Long-range low power wide area networks are designed to provide bidirectional communication, mobility and service localization with data rates ranging from 0.3 kilobits per second to 50 kbps, according to advocacy group the LoRa Alliance. LoRa is among several IoT LPWAN access technologies including narrowband-IoT, Sigfox and LTE-M.
Asked about Senet’s decision to pursue a LoRa-based offering, Yapp said, “We fully and firmly believe in the wide range of use cases that are in the bullseye of using LoRa as the technology to deliver from a cost and technology perspective. And as a small but quickly growing company, you have to be able to focus your efforts. We actually see no need to go head-to-head with the mobile operators.
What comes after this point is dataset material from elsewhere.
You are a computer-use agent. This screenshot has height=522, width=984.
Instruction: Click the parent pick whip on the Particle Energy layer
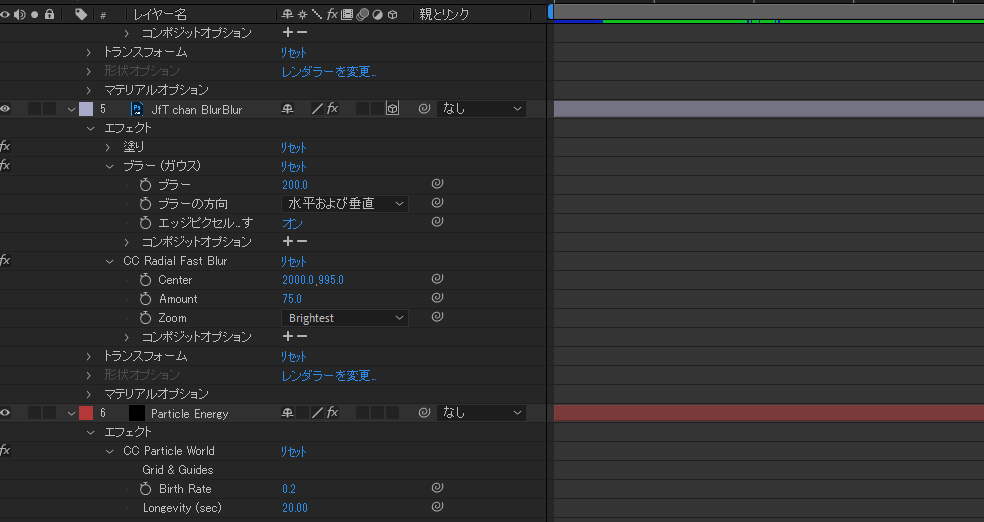click(x=424, y=413)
“We felt it was the best technology out there,” Yapp added. “In LPWAN, there are sort of three types of use cases: the ones where the sensor is communicating up to the network in a single direction … unidirectional communication. The ones where there’s more command and control required like in water metering scenario where you want to turn the water off. We call that bidirectional. Then there are devices in motion, mobility. LoRa covered all three categories of use cases. We felt that gave us the broadest access to the market. We felt that LoRa offered the best opportunity to have the largest open ecosystem.”